(WHAT THE TASK ASKS):
Straight copy, no pictures: transcribe each entry as it stands.
━━━━━ INFORMATION SUPPLIED ━━━━━
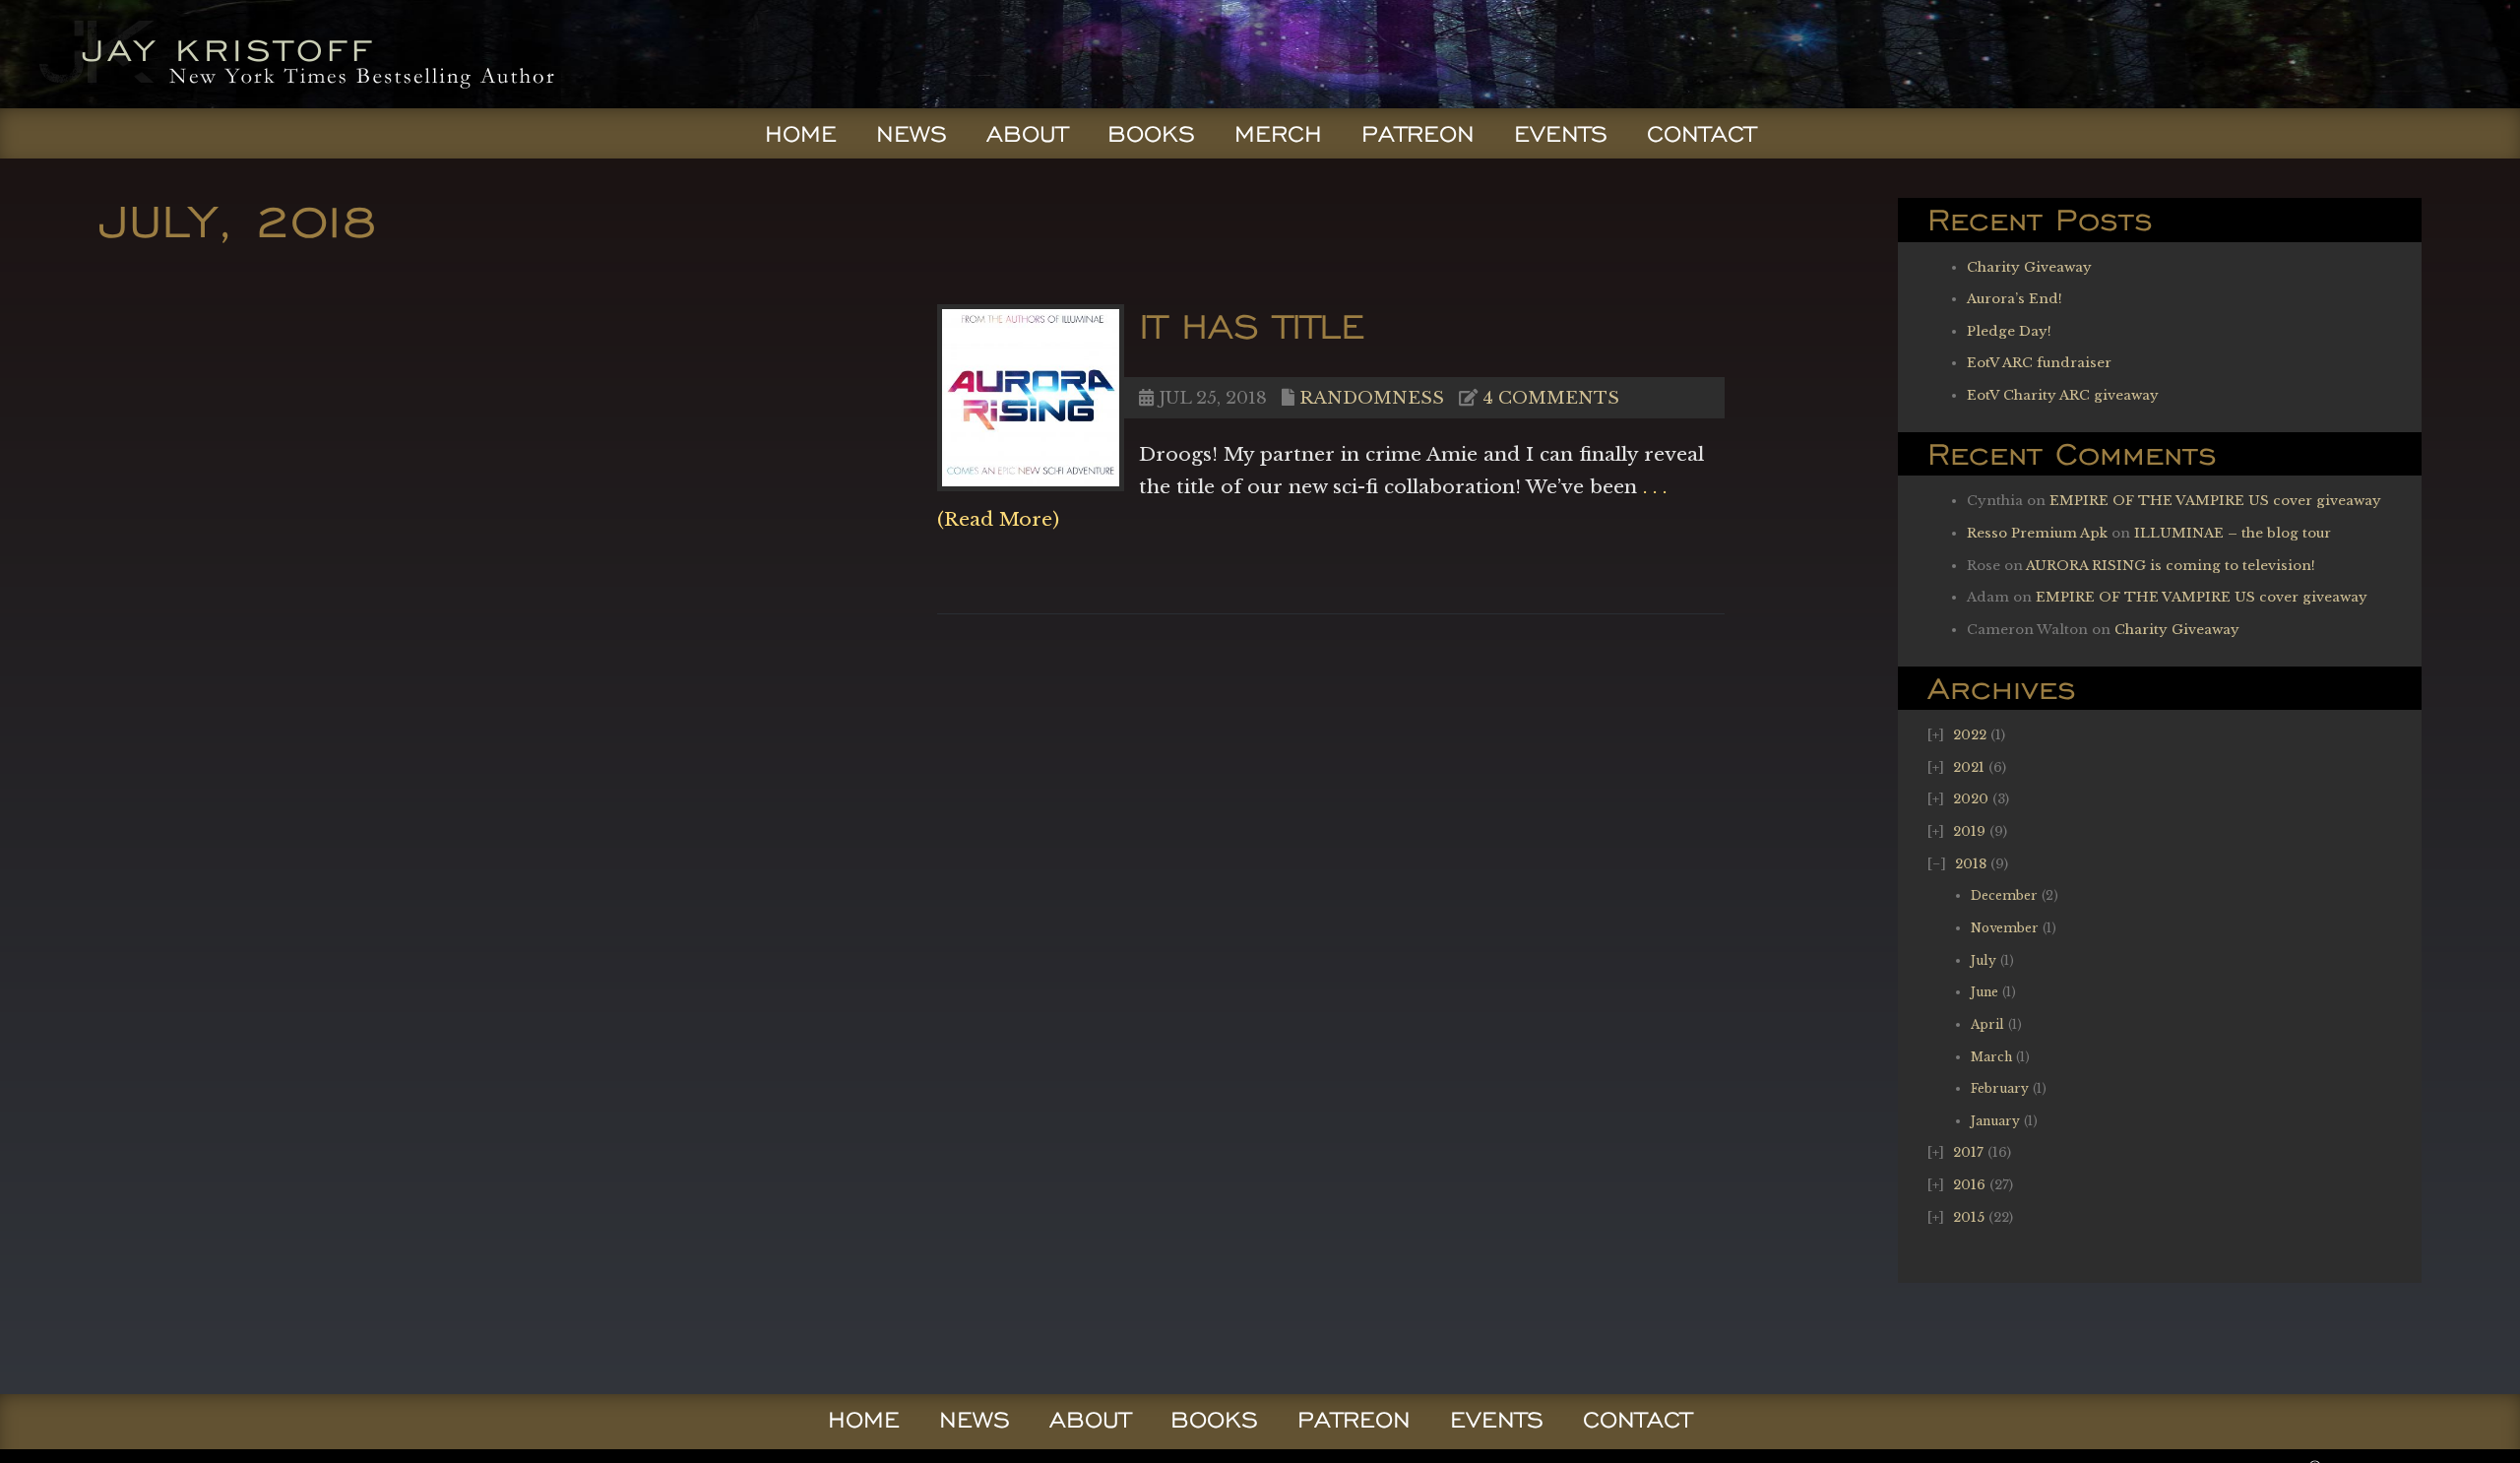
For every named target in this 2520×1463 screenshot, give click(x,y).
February (2000, 1088)
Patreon (1418, 134)
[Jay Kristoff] (292, 102)
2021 (1968, 767)
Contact (1701, 134)
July (1983, 960)
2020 (1970, 799)
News (911, 134)
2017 (1968, 1152)
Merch (1278, 134)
━━━━━
(ANSWER TO THIS TASK):
For every named target in this 2520×1463 screenshot, give click(x,y).
February (2000, 1088)
Patreon (1418, 134)
[Jay Kristoff] (292, 102)
2021 (1968, 767)
Contact (1701, 134)
July (1983, 960)
2020 (1970, 799)
News (911, 134)
2017 (1968, 1152)
Merch (1278, 134)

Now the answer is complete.